Première attaque : une explosion touche la voiture du chef de file du parti de gauche radicale Die Linke, dans la nuit du 27 au 28 juillet 2015, sans faire de blessé.

Presque un mois plus tard, dans la nuit du 19 au 20 septembre, ils auraient jeté une charge par la fenêtre de la cuisine d'un centre de réfugiés, qui a explosé sans faire de blessés.

La nuit suivante, d'après le parquet, ils ont lancé des pavés et des engins artisanaux contre un projet d'habitat associatif, touchant une personne.Enfin, dans la nuit du 31 octobre au 1er novembre, trois charges ont explosé sur les fenêtres d'un centre de réfugiés, blessant un habitant souffrant de "multiples coupures" au visage, indique l’AFP.

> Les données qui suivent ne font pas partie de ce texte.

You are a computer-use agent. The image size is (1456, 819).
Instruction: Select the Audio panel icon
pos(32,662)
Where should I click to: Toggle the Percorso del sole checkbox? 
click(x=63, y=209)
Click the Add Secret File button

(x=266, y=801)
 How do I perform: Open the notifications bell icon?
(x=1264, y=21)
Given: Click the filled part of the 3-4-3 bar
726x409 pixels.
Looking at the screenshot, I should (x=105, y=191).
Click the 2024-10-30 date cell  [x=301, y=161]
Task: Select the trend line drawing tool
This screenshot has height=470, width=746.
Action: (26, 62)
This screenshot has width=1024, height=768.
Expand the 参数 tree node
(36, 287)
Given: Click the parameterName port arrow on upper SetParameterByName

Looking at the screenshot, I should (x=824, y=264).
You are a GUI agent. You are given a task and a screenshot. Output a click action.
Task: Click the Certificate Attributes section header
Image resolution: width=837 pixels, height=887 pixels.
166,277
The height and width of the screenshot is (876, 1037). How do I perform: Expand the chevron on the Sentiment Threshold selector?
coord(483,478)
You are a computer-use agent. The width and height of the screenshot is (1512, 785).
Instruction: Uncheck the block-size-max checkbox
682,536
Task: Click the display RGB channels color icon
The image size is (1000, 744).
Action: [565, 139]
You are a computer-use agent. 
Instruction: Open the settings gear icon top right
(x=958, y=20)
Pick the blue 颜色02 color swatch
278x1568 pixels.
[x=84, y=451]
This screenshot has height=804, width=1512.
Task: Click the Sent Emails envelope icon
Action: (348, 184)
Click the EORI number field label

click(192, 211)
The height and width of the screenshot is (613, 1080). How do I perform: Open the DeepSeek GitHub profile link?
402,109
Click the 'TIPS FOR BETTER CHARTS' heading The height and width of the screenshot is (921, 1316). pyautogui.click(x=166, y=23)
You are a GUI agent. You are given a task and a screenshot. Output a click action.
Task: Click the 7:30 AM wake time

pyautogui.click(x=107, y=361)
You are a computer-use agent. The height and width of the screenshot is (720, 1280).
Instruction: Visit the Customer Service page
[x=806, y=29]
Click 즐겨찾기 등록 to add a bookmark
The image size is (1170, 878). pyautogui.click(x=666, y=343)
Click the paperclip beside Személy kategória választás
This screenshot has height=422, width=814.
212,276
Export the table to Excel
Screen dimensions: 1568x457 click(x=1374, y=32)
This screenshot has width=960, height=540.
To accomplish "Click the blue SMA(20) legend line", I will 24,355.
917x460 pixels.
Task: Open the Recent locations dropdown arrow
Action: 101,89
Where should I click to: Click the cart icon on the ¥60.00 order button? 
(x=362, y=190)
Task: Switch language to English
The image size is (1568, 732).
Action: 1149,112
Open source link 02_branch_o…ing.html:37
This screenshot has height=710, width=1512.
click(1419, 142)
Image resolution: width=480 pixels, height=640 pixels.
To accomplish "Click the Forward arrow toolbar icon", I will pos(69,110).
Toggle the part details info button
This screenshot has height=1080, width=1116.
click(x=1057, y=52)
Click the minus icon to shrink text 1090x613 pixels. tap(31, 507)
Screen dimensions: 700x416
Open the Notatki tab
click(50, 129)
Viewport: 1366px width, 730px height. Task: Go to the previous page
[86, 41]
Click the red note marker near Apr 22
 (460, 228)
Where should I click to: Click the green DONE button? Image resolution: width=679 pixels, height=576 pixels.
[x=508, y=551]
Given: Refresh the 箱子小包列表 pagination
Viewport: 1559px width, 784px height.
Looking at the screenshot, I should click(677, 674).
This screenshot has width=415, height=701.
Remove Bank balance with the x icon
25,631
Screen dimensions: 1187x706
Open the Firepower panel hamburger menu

 3 500 attaques contre des réfugiés et demandeurs d’asile en 2016

Ces violences sont intervenues alors que l’Allemagne a accueilli 890 000 demandeurs d’asile en 2015, au plus fort de la crise des réfugiés en Europe, ce qui a valu de nombreuses critiques à la chancelière Angela Merkel. Le nombre d’arrivées a fortement diminué en 2016, à 280 000 nouveaux demandeurs d’asile, ce recul s'expliquant surtout par la fermeture de la "route des Balkans" et la signature de l'accord controversé entre l'UE et la Turquie en mars 2016.

Les deux meneurs présumés du groupe de Freital ont été arrêtés fin 2015. Le premier, Timo S,  a déjà été condamné en 2016 à de la prison avec sursis pour avoir frappé à coups de batte de baseball la voiture de manifestants pro-réfugiés.

Le reste du groupe a été interpellé en avril 2016. Les accusés encourent la perpétuité si la "tentative de meurtre" est reconnue, et un à dix ans de prison pour la seule "entreprise terroriste".

En 2016, l'Allemagne a connu 3 500 attaques contre des réfugiés et demandeurs d'asile, soit près de dix actes de ce type par jour. Cinq cent soixante personnes ont été blessées dont 43 enfants, selon le ministère de l'Intérieur.